19 Responses to A Bridge for Whiskey: The 51st Pennsylvania and Its Famous Request Examined

  1. What does the 51st NYVI histories and letters say about the incident? A hard-fighting unit recruited in NYC in the day probably had a demonstrated fondness for at least a “wee dram”. Having visited Burnside’s Bridge in the days of the now retired Whiskey Sign and seen the terrain from both the federal and confederate sides, it would have taken something special to encourage me to make that charge.

    1. They are mute on the topic. Apparently the whiskey was just a motivation for the Pennsylvanians.

  2. I don’t think7 years is necessarily too long a post-war period to cast aspersions on one’s memory–though of course contemporaneous accounts (or lack thereof) should be given deference. We’ve seen how many conventional narratives turn out to be based on “eyewitness” accounts–but eyewitnesses who only wrote down their recollections decades later.
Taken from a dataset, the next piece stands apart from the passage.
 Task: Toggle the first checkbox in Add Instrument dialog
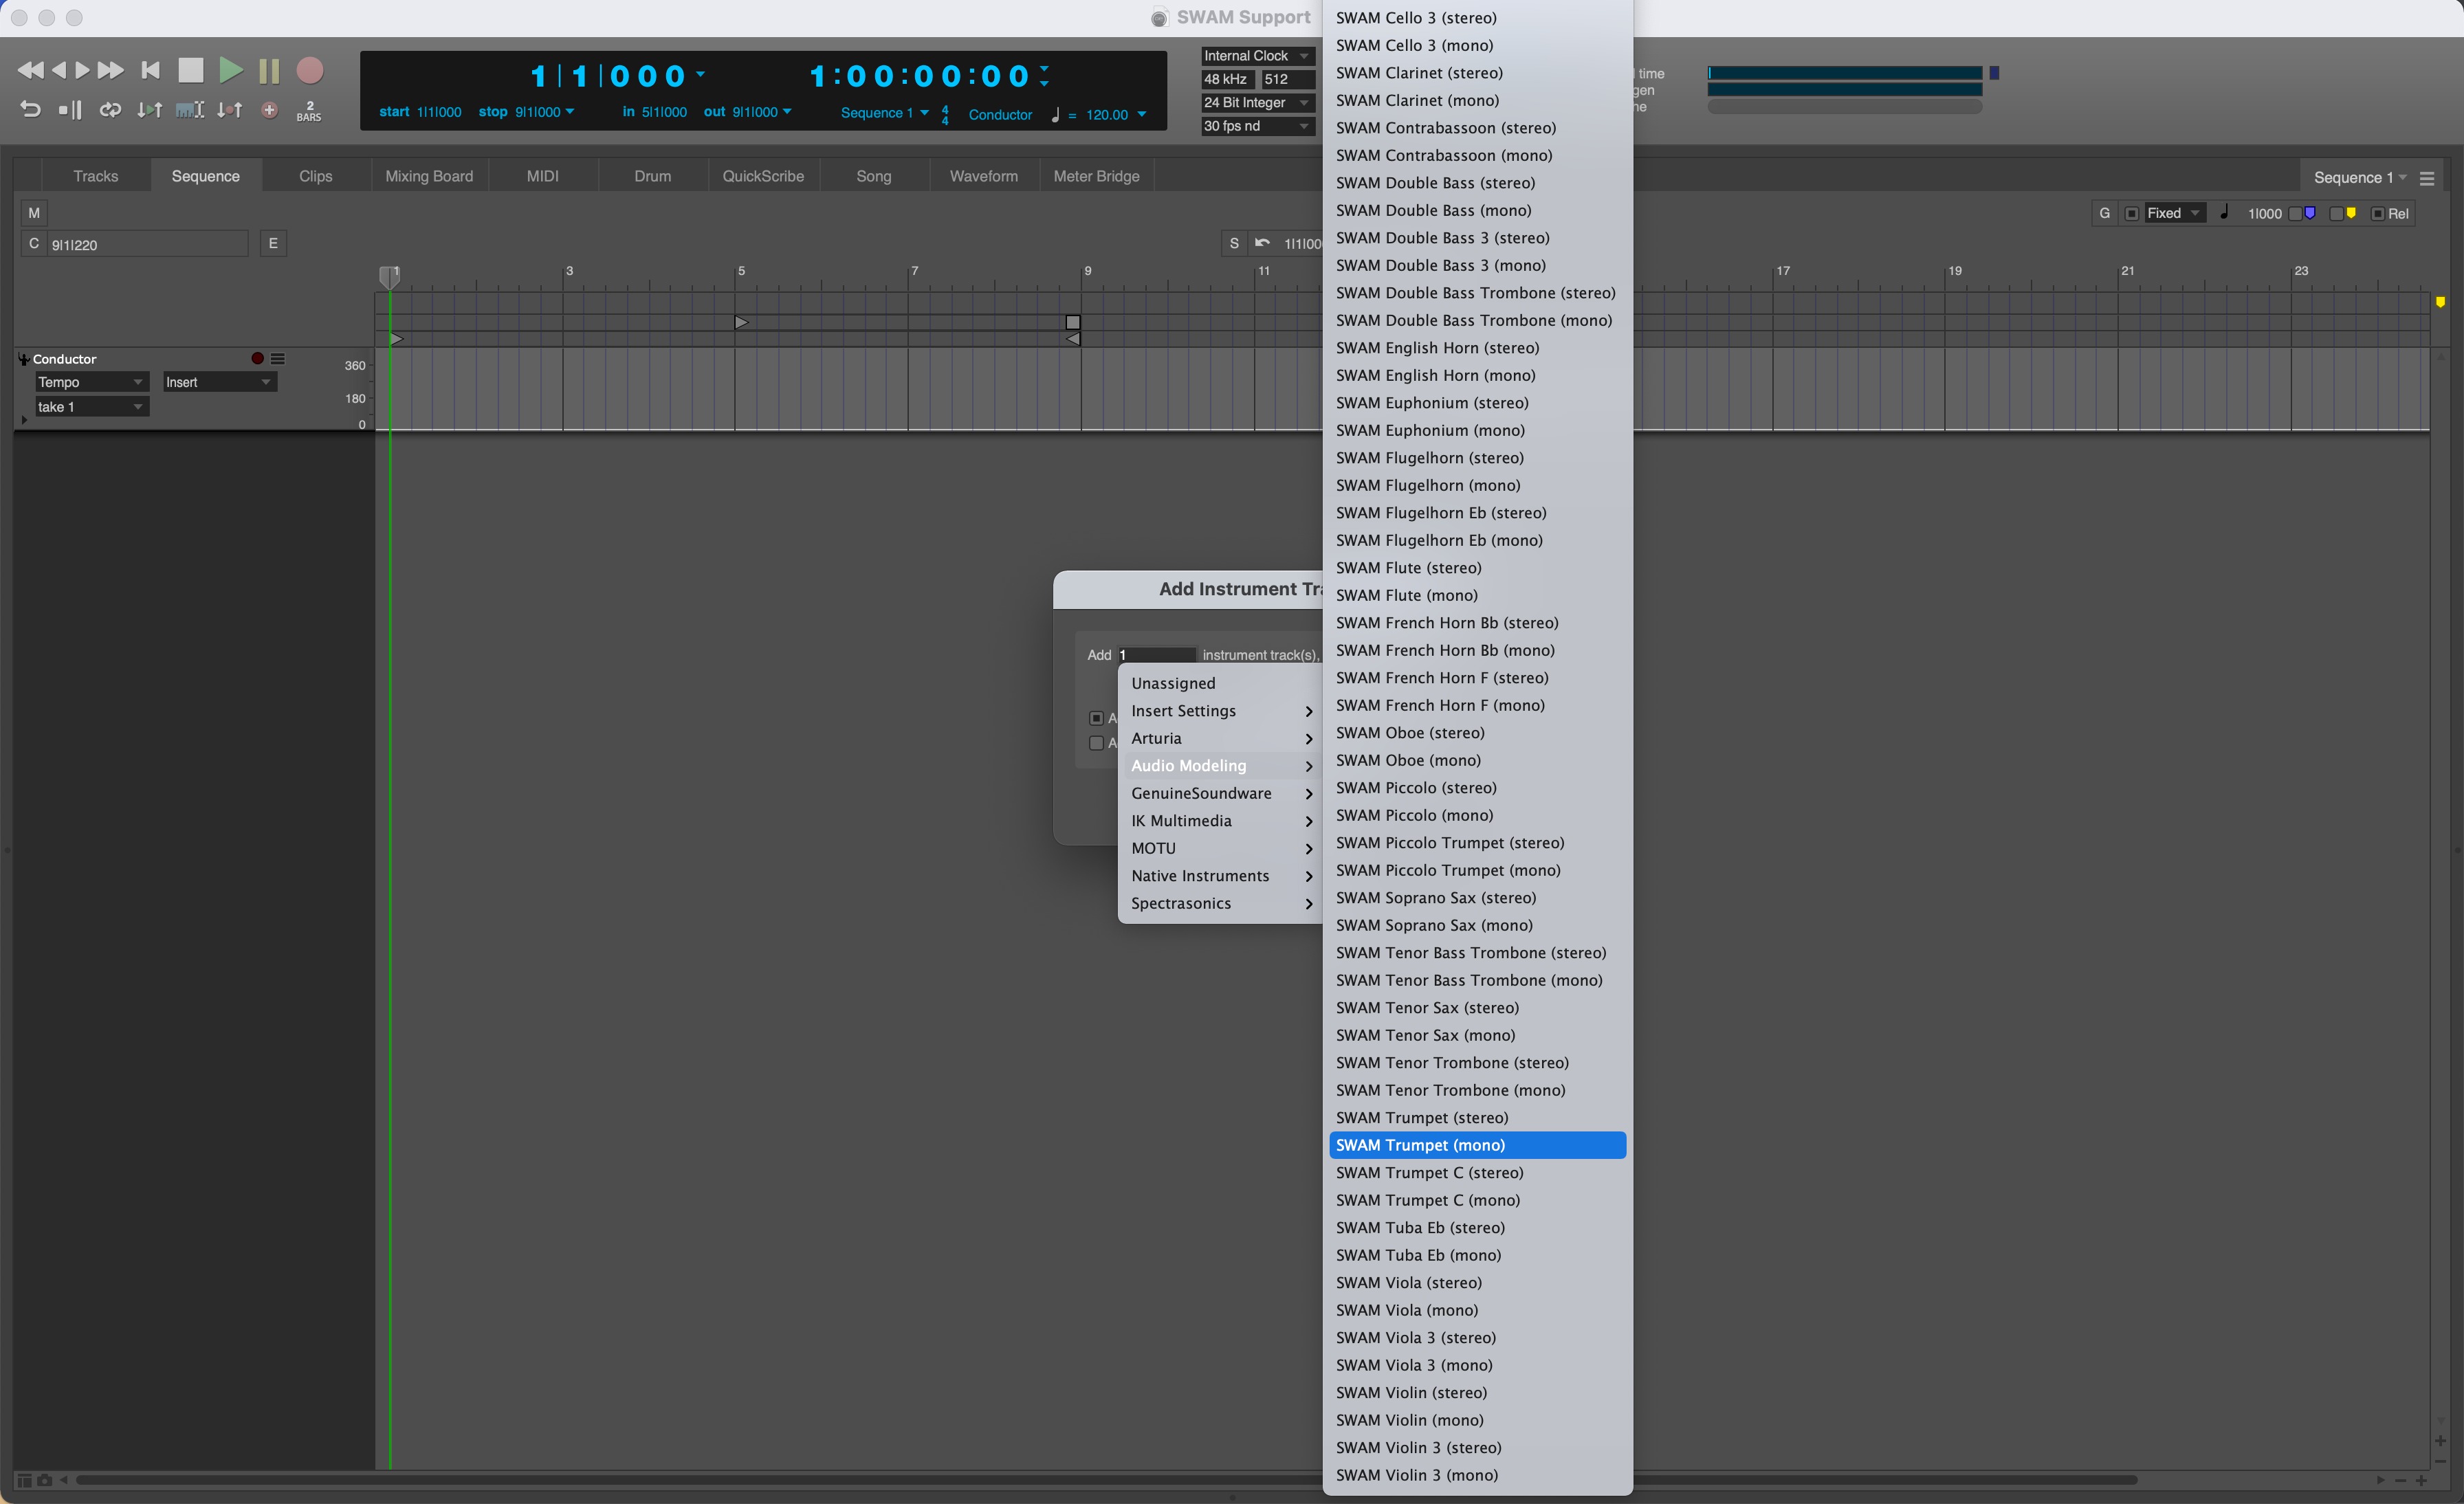pyautogui.click(x=1096, y=718)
    1. I agree. Seven years is not that much of a gap in time. I also think we sometimes go too far in saying, “There is no contemporary source for this and just because it is only mentioned after the war, it likely did not happen.”

  3. Excellent article, Kevin. It’s well-researched, thoughtful articles like this that make a stand-out historian.

  4. Speaking as a veteran of one war, it seems to me probable that a regimental history published so soon after the war, when many veterans of that war were still alive, that the story is probably accurate. Veterans tend to be very picky – even nit-picky – about accurate war stories. Heaven help me if I publish a story about the Iraq war and it has some inaccuracy. A hundred veterans would be after me for such a transgression.
    Tom Crane

  5. Well researched and nicely written article. A tip of the whiskey bottle to you sir. – Bruce W. Hartranft (Cousin of Col John F. Hartranft)

  6. Clear through WWI, at least in the British issued whiskey prior to an attack. The US army called it a whiskey ration and based upon the hundreds of primary sources I have read the men got a tin cup of it often mixed with whiskey to fight the ague. The officers of the 12th Ohio at South Mountain had canteens filled with it. The doctors issued opium and whiskey to treat toothache and neuralgia. They also had medicinal whiskey which they used as a stimulant between operations in a room laced with chloroform and cigar smoke.

    As far as postwar recollections generally one can tell when it is a tall tale and when it is not. Having been raised around WWII veterans, the American soldier has a penchant for smoking and drinking.